Do Zebras Get Less Spam Than Aardvarks?

Email spam got you down? Is your first name Aaron? A study by Cambridge University security expert Richard Clayton shows that the first letter of your email address has a lot to do with the amount of spam you receive.

The study (.PDF), titled "Do Zebras get more Spam than Aardvarks?" analyzed traffic logs from the U.K. ISP Demon Internet. The data analyzed was from the period Feb. 1st - March 27th of 2008.

In the study, Clayton noted that those whose local part of their email address (this is the portion to the left of the "@") begins with "A" receive about 50% spam and 50% non-spam. Clayton called this group aardvarks. When the local part begins with "Z" (call them zebras) about 75% is spam.



You're probably saying, eh? This makes no sense based on what was said earlier. Ah, but it does.

The reason more of the zebra email is spam is because so few actual email addresses start with "Z". Thus, the real portion of email is smaller. If you only look at legitimate email addresses, the picture changes: 20% of email addressed to zebras is spam, 35% of aardvarks is spam.

Clayton's theory over the reason for this difference also makes sense:

At some point, it occurred to the spammers that if john@example.com was a valid email address then perhaps john@another.com was valid as well, so they started to combine local parts (to the left of the @) with other domain names. This method of creating email addresses to attempt delivery to is called a dictionary attack (or sometimes a Rumpelstiltskin attack).
In other words, with apologies to Zbigniew Brzezinski, there simply aren't that many Zbigniew's around, so he is pretty safe.
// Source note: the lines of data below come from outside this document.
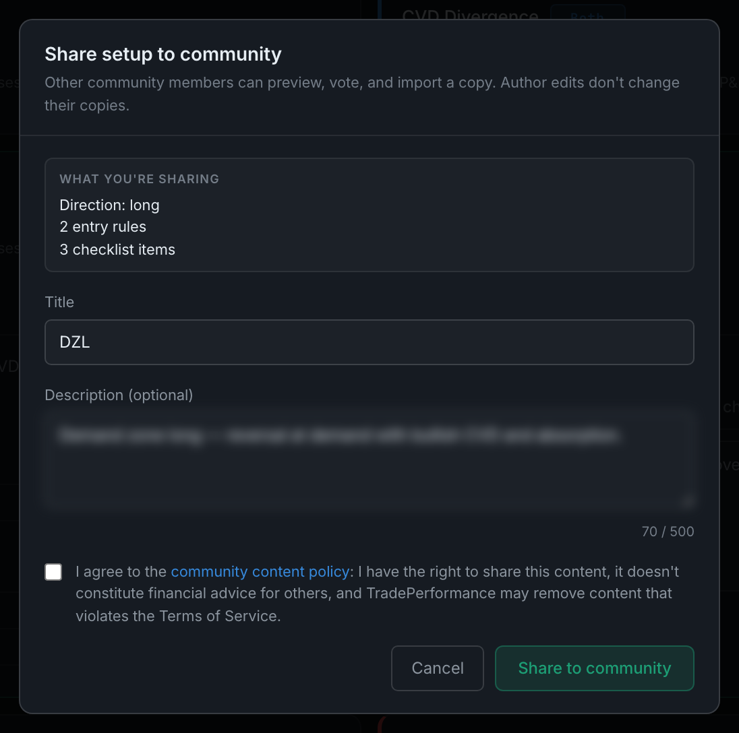739x733 pixels.
Task: Click the dialog subtitle about community members
Action: [362, 94]
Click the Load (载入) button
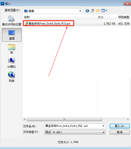The height and width of the screenshot is (149, 131). [x=120, y=126]
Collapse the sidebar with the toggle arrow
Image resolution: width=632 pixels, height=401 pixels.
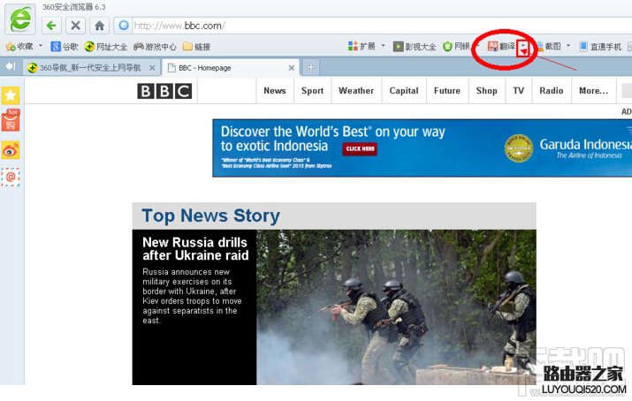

It's not so simple as "A" vs. "Z," as shown in the graph above. Email addresses with number starting characters receive even fewer spam emails. Give you any ideas?

Clayton's advice?

Perhaps aardvarks should consider changing species — or asking their favourite email filter designer to think about how this unexpected empirical result can be leveraged into blocking more of their unwanted email.